What you are asked to do => Reproduce the items below, replacing "Instruction" with "Task" and leaving everything else unchanged. Omit the pictures from your version.
--- Supplied information ---
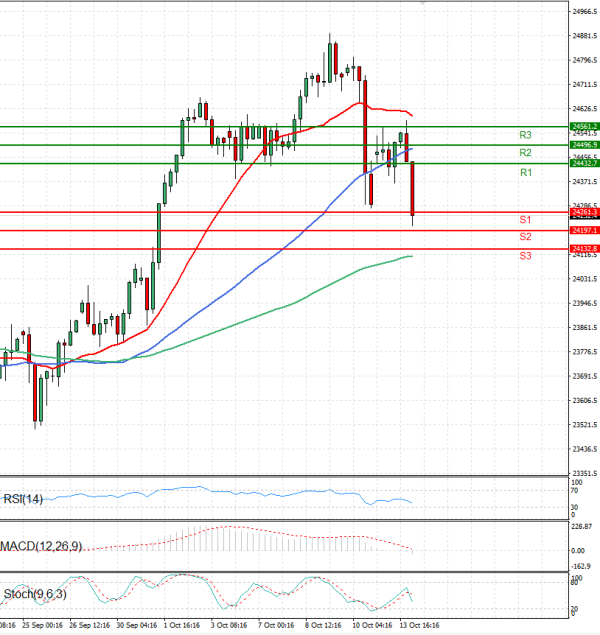Click the 228.87 MACD scale value

point(582,526)
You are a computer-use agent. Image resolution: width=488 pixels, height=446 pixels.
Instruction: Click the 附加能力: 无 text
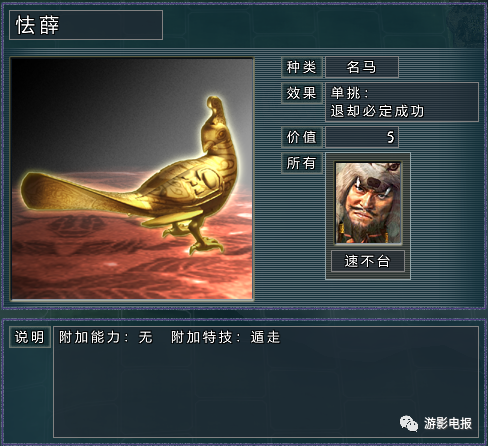pos(106,337)
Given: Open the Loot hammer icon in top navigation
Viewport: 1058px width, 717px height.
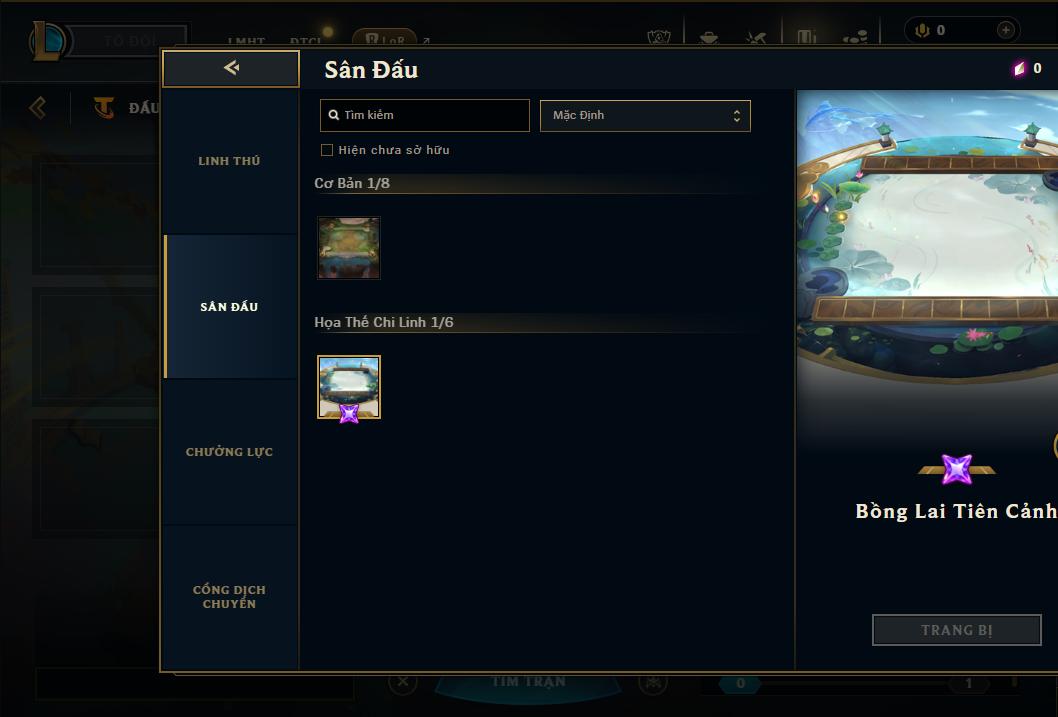Looking at the screenshot, I should 756,37.
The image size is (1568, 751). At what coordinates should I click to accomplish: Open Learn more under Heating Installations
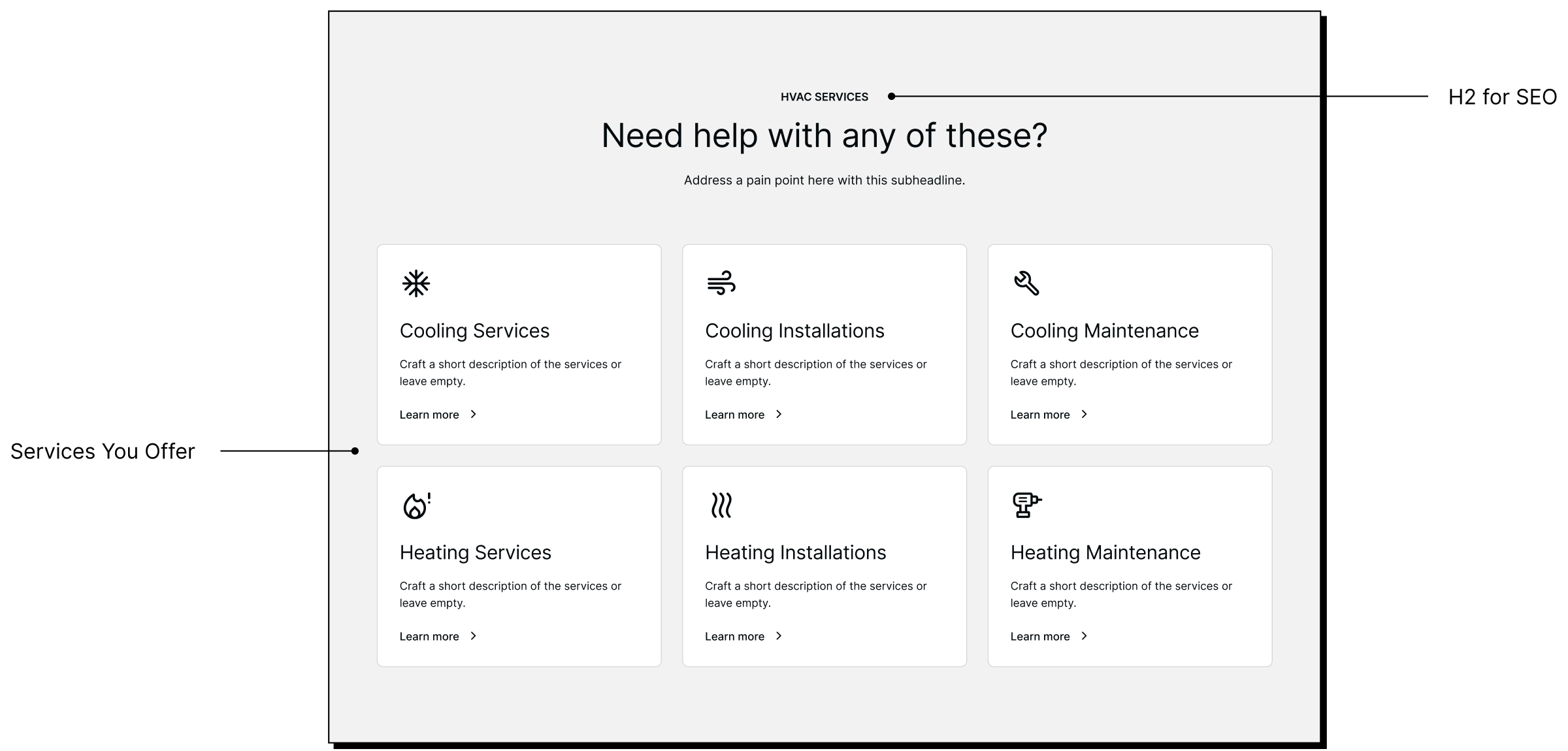pos(734,637)
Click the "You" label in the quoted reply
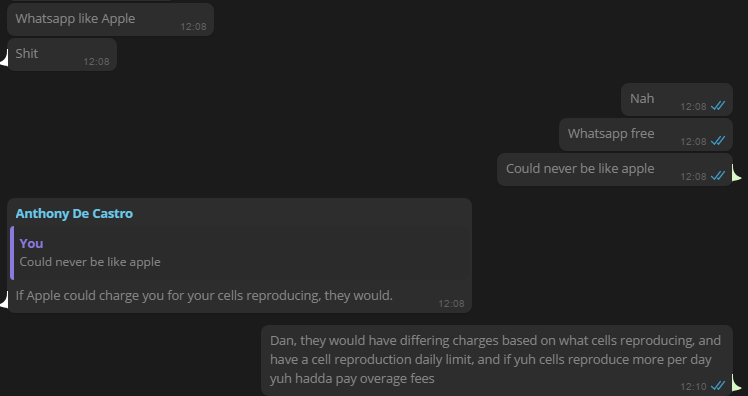 [31, 243]
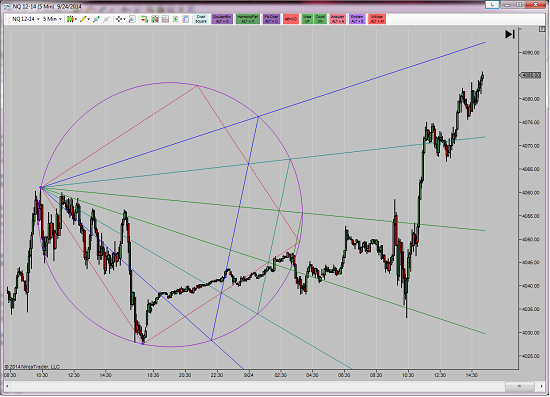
---
Solved problem =>
Click the 228.87 MACD scale value

point(582,526)
You are a computer-use agent. Image resolution: width=488 pixels, height=446 pixels.
Task: Click the 附加能力: 无 text
pos(106,337)
Given: Open the Loot hammer icon in top navigation
Viewport: 1058px width, 717px height.
Looking at the screenshot, I should 756,37.
The image size is (1568, 751). At what coordinates should I click to accomplish: Open Learn more under Heating Installations
pos(734,637)
Click the "You" label in the quoted reply
 [31, 243]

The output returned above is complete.